The study was led by Pengcheng Dai, Ming Yi, and Qimiao Si from Rice University’s Department of Physics and Astronomy and the Smalley-Curl Institute, in collaboration with Di-Jing Huang from the National Synchrotron Radiation Research Center in Taiwan. The results were published in Nature Communications. The research focused on the chromium-based kagome metal CsCr₃Sb₅, which becomes superconducting under pressure.

Kagome metals are characterized by a two-dimensional lattice of corner-sharing triangles and have recently been predicted to host compact molecular orbitals—standing wave patterns of electrons—that could enable unconventional superconductivity and novel magnetic order activated by electron correlation effects. In most materials, these flat bands are too far from the activation energy level to produce significant effects; however, in CsCr₃Sb₅, they actively participate and directly influence the material’s properties.

“Our findings confirm a surprising theoretical prediction and establish a pathway to designing exotic superconductivity through chemical and structural control,” said Pengcheng Dai, Sam and Helen Worden Professor of Physics and Astronomy.

The discovery provides experimental evidence for ideas that previously existed only in theoretical models and demonstrates how the complex geometry of the kagome lattice can be used as a design tool to control electron behavior in solids.

“By identifying active flat bands, we demonstrate a direct connection between lattice geometry and emergent quantum states,” said Ming Yi, Associate Professor of Physics and Astronomy.

The research team used two advanced synchrotron techniques along with theoretical modeling to investigate the presence of active standing-wave electronic modes. They employed angle-resolved photoemission spectroscopy (ARPES) to image synchrotron-emitted electrons, revealing unique features associated with compact molecular orbitals. Resonant inelastic X-ray scattering (RIXS) measured magnetic excitations linked to these electronic modes.

“Our collaborative team’s ARPES and RIXS results provide a consistent picture showing that the flat bands here are not passive spectators but active participants in shaping the magnetic field and electronic landscape,” said Qimiao Si, Professor of Physics and Astronomy. “This is surprising because, until now, such features have only been seen in abstract theoretical models.”

Analysis of a tailored electronic lattice model provided theoretical support for strong correlation effects, reproducing the observed features and guiding the interpretation of the results. Fang Xie, a Rice University young researcher and co-first author, led this part of the study.

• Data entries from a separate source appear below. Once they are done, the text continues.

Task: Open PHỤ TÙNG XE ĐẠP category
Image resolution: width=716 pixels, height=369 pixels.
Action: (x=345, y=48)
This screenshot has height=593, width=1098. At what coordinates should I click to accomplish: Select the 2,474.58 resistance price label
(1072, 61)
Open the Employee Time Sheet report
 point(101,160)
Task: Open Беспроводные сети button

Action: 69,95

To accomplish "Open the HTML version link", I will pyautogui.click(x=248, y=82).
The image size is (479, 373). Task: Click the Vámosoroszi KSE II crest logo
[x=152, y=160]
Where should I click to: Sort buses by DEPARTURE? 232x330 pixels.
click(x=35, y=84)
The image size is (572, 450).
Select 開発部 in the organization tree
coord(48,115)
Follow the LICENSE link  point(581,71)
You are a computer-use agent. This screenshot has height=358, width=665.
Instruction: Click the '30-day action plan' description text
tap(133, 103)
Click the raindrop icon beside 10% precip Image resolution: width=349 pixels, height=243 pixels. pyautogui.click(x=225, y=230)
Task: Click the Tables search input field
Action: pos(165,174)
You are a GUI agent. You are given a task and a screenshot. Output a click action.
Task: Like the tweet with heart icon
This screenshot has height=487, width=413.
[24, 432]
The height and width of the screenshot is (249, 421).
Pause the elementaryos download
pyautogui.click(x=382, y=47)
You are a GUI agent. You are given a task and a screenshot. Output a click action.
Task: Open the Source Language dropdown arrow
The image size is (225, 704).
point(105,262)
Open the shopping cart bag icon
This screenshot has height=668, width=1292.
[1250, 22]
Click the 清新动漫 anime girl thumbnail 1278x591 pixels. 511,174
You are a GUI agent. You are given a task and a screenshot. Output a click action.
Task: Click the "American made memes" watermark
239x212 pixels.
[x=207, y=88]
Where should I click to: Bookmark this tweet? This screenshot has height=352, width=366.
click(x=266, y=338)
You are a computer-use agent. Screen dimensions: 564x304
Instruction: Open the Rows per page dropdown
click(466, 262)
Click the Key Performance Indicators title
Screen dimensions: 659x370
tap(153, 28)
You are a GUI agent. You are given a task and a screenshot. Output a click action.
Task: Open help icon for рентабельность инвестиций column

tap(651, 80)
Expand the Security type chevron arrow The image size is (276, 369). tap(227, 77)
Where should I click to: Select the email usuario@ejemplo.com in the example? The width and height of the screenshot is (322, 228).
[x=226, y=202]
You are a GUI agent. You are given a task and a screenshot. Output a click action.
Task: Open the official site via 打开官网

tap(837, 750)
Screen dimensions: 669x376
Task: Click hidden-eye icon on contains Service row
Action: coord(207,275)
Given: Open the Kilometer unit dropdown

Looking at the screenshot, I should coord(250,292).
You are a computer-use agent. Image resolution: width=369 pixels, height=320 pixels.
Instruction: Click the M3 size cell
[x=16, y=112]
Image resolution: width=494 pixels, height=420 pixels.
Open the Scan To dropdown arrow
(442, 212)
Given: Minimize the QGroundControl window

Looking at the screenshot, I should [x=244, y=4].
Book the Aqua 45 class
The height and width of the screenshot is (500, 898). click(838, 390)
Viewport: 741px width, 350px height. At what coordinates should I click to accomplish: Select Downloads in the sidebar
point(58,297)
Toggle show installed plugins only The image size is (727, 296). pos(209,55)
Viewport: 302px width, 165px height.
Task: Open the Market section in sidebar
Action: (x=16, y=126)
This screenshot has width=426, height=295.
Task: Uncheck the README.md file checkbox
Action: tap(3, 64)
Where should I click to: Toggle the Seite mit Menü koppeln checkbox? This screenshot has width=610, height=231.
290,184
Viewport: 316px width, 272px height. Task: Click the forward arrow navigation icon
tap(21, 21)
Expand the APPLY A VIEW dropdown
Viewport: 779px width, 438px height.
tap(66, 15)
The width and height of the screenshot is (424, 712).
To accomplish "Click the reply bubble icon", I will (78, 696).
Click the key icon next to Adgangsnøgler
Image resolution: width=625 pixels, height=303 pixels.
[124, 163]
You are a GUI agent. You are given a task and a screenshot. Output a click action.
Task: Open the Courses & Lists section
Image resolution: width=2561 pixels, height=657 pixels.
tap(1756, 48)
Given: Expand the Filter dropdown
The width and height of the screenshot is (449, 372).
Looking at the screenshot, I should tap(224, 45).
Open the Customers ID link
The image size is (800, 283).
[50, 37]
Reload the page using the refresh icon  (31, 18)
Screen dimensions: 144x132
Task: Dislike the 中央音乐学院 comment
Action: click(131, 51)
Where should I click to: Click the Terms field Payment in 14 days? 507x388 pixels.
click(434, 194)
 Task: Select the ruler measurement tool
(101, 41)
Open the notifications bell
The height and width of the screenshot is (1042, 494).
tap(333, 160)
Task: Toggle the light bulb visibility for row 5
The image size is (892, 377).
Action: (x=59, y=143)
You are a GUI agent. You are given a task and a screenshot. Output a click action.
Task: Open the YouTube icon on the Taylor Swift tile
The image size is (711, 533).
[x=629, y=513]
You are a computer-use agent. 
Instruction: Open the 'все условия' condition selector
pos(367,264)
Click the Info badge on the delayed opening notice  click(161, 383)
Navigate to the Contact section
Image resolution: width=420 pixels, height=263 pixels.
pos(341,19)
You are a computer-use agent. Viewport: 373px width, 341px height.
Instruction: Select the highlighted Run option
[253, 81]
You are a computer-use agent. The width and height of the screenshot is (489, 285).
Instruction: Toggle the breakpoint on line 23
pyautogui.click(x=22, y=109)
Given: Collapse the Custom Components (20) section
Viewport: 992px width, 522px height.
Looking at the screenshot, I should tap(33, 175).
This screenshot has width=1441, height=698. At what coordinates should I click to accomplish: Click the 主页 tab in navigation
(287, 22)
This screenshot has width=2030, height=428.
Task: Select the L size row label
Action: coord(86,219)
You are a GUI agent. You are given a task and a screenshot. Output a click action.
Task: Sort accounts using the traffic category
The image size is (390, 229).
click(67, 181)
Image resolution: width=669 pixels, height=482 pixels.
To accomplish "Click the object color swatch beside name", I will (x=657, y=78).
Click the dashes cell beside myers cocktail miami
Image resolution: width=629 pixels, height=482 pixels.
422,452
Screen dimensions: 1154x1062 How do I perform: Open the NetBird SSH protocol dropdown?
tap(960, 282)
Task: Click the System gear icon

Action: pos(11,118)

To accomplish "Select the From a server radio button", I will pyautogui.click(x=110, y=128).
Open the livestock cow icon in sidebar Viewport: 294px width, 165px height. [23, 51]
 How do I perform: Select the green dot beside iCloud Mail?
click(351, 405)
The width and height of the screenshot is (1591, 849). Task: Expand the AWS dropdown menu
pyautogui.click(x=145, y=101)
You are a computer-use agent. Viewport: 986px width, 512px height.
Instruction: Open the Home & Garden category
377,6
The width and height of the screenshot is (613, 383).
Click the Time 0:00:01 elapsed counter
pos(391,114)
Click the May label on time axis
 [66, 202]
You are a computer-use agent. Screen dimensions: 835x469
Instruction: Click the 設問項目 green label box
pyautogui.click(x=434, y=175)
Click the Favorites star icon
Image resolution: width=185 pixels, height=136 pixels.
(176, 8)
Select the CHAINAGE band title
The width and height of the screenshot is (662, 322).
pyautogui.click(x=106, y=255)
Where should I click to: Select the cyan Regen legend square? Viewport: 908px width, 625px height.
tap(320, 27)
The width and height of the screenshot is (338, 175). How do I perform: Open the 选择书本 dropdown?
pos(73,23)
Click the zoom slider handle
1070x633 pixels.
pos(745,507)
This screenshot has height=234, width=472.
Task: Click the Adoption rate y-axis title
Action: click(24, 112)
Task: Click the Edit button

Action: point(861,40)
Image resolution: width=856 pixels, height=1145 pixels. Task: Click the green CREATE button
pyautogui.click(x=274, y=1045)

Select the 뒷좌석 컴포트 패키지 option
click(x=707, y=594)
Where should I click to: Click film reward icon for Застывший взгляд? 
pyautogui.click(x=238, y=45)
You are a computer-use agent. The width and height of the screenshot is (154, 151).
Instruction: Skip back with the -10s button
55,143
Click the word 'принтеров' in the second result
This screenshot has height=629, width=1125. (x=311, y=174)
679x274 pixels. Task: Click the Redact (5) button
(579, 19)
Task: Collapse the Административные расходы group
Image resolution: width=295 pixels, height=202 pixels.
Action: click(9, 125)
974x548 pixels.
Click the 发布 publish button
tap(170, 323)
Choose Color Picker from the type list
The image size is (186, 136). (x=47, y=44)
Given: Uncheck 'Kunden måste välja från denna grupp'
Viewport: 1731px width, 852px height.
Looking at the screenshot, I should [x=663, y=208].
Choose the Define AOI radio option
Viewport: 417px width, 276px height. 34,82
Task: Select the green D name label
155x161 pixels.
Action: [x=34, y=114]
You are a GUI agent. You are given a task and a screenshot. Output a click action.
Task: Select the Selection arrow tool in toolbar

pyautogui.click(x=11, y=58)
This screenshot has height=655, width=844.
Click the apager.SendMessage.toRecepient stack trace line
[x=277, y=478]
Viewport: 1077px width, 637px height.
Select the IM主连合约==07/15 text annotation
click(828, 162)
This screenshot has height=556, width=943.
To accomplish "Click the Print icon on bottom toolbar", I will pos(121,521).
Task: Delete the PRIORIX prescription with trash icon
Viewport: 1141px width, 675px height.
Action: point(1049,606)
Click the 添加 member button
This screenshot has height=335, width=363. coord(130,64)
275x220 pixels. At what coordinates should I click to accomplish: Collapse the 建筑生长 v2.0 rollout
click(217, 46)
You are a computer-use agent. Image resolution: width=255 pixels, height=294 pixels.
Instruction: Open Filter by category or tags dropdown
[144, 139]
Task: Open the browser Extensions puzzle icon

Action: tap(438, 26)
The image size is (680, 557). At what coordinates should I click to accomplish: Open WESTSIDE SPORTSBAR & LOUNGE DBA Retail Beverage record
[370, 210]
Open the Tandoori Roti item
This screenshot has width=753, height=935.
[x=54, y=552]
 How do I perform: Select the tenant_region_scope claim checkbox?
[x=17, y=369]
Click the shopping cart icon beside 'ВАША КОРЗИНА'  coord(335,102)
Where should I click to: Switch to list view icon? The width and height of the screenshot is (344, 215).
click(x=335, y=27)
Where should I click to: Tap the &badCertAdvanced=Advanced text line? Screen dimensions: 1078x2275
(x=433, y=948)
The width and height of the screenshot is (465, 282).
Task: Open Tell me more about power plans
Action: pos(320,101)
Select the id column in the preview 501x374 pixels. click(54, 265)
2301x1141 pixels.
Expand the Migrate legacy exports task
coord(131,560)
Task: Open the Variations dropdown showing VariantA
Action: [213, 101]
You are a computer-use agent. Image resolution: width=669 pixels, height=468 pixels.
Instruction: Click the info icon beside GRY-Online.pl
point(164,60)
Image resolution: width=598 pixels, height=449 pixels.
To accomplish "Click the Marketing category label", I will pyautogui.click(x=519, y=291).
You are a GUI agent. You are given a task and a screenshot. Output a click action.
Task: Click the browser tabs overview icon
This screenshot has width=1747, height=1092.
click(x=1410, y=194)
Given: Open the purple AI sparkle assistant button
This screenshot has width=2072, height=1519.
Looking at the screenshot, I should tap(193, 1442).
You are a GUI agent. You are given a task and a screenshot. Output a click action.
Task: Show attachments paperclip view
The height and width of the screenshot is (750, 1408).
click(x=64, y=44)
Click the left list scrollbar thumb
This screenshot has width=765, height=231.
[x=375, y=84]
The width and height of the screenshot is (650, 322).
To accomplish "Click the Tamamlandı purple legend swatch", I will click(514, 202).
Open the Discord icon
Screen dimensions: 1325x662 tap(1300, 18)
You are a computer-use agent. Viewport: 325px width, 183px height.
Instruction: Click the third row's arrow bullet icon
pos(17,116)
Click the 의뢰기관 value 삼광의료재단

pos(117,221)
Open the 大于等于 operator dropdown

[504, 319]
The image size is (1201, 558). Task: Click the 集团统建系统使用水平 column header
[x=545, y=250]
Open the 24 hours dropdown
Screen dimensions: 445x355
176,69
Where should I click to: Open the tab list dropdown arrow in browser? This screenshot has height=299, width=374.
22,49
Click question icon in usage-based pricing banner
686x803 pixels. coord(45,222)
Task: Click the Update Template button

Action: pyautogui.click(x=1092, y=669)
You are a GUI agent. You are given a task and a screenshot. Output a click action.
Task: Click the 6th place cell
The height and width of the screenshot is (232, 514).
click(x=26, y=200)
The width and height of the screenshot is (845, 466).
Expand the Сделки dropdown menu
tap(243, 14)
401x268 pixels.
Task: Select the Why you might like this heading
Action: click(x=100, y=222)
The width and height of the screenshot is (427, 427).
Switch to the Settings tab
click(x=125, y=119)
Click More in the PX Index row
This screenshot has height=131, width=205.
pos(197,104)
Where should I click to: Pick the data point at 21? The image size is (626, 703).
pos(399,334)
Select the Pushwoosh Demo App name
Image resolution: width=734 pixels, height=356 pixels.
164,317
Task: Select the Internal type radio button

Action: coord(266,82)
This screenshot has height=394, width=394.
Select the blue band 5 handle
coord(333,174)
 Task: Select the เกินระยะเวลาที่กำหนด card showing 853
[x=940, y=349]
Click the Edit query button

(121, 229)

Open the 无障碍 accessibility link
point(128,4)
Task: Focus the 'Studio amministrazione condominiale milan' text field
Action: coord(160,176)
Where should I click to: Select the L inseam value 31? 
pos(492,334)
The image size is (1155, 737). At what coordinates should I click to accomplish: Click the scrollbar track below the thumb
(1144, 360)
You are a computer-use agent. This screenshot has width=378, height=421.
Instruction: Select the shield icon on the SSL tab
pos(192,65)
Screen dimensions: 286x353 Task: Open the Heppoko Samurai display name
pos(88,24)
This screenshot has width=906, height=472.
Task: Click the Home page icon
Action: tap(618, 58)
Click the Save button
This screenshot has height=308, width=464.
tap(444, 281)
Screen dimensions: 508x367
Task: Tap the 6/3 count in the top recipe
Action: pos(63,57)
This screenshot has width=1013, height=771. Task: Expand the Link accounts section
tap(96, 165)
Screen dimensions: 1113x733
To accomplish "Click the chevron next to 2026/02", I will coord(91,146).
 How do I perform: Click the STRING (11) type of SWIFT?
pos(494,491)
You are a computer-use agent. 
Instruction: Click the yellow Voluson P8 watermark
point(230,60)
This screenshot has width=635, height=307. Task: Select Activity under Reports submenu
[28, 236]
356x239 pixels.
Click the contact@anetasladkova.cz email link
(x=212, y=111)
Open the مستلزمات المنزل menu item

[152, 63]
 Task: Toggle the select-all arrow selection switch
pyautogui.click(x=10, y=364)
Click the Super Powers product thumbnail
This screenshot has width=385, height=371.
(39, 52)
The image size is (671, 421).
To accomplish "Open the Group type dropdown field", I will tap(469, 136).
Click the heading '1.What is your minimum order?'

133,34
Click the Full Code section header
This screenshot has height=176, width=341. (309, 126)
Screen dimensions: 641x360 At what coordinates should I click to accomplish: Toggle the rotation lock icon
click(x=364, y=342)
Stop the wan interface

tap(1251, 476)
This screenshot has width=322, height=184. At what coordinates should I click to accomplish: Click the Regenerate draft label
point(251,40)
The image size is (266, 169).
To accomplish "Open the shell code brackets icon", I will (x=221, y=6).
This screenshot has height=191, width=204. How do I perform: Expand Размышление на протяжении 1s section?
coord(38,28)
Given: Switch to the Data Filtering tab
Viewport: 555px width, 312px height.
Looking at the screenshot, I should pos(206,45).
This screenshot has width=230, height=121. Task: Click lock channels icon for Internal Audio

Rice University graduate student and co-first author Zehao Wang noted that obtaining such precise data required exceptionally large and high-purity CsCr₃Sb₅ crystals, synthesized using a sophisticated method that produces samples 100 times larger than previously achieved.

The study highlights the power of interdisciplinary research, said Yucheng Guo, Rice graduate student and co-first author who led the ARPES measurements.

“This work benefited from collaboration across materials design, synthesis, electronic and magnetic spectroscopy characterization, and theory,” Guo said.